Arriving to drive the used car that sounded so great on the phone, you find it resplendently posed in a fantastic paint job. Gleaming flawlessly, the car is absolutely beautiful. But, how can you tell if it was painted because it was in an accident?

Avoiding buying a previously crashed car is always an excellent idea. No matter how well the car was repaired cosmetically, crash damage can often manifest itself in electrical or mechanical problems down the road. Additionally, you never know how well the repairs were conducted; many people use inexpensive aftermarket parts to minimize repair costs. And while that's great for them, it could mean a failure for you at some point in the future. Fortunately, careful inspection will generally reveal whether a car has been involved in a serious crash.

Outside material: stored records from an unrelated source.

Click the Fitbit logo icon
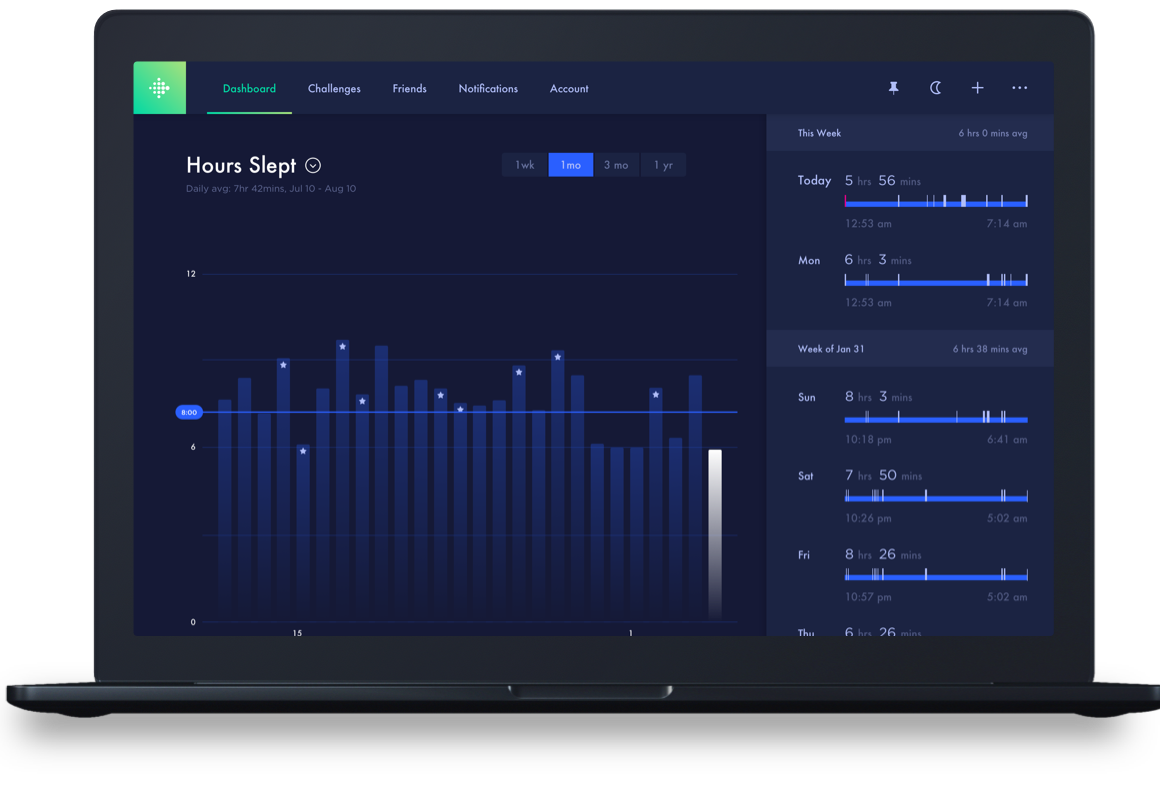 159,88
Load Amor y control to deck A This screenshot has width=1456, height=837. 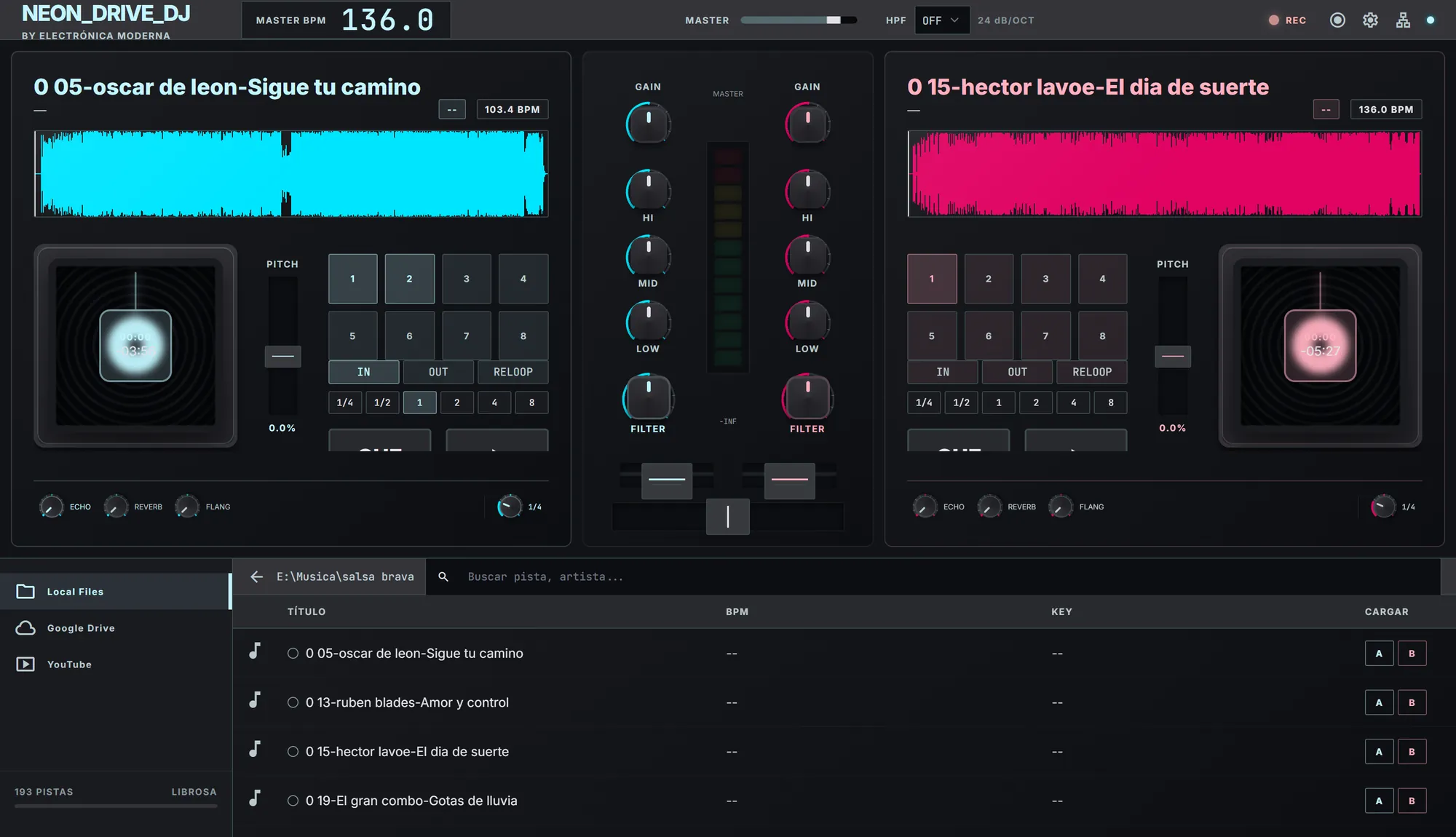(x=1379, y=702)
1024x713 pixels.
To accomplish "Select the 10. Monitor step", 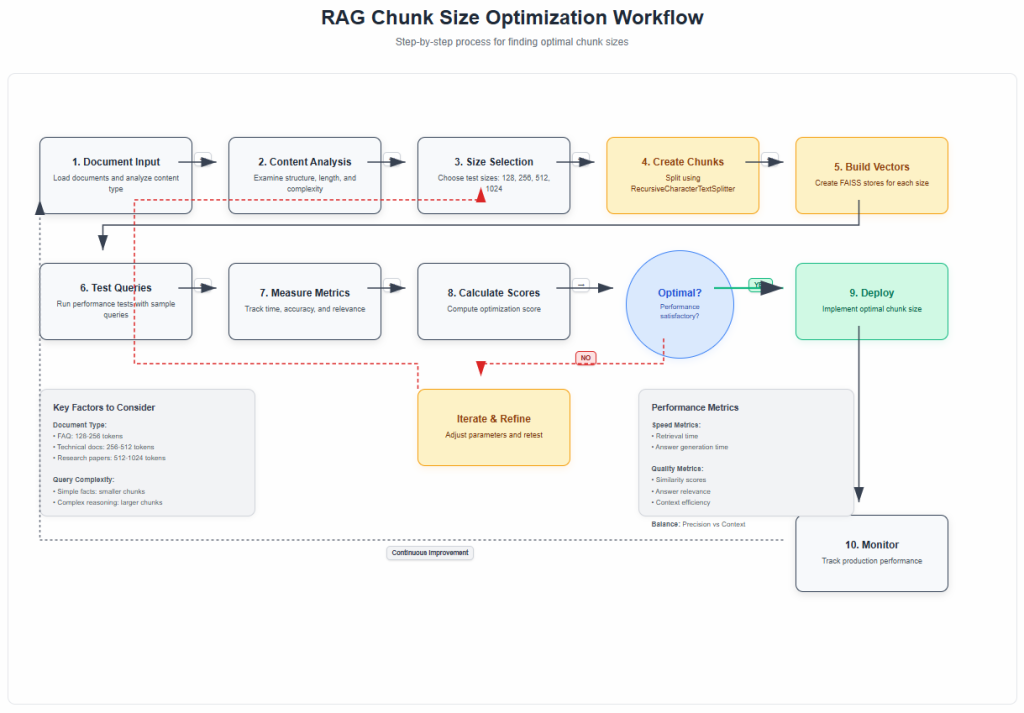I will click(871, 553).
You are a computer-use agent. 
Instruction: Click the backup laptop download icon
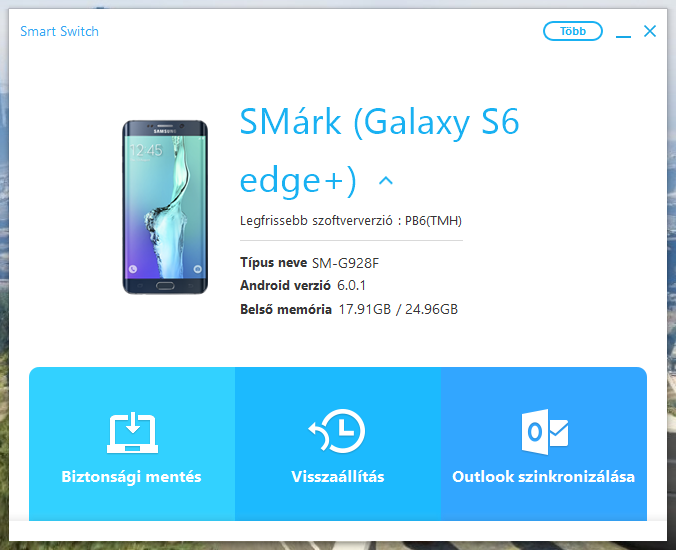tap(132, 432)
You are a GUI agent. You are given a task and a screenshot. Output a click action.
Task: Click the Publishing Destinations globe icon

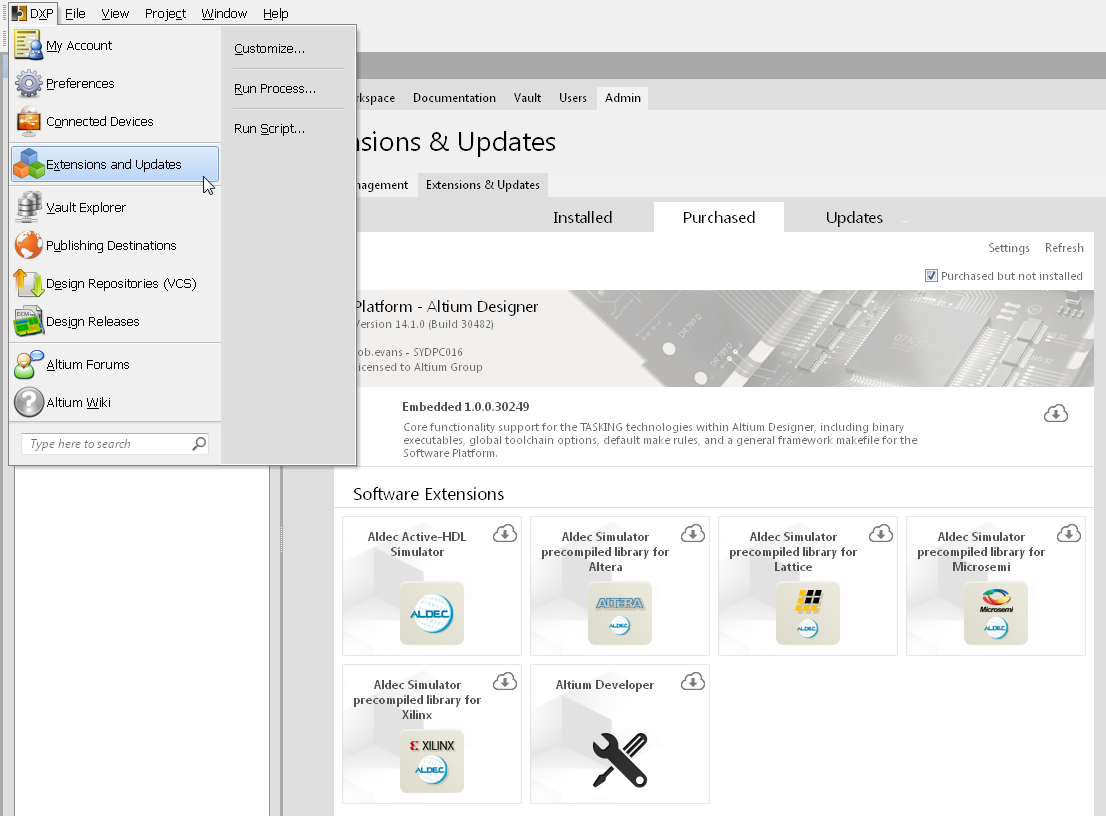[x=29, y=246]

Start by asking the seller if the car has ever been in an accident. Sellers are bound by law to tell you if the car has been crashed, but don't be surprised if they don't. Everybody knows crash damage is a turnoff. Frankly, if it's only experienced a minor fender bender or bumper thumper, it's no big deal. But heavy crash damage can be a significant problem. That said: all you can really be sure of is what you find on your own.

Start by examining the lines of the car. Every character line on the body of the car should be perfectly aligned for its entire run. Look carefully where doors and fenders come together, the line on the door should perfectly match the line on the fender. Any line that isn't perfectly straight is a sign of a repair. Factories don't release cars with crooked or misaligned character lines.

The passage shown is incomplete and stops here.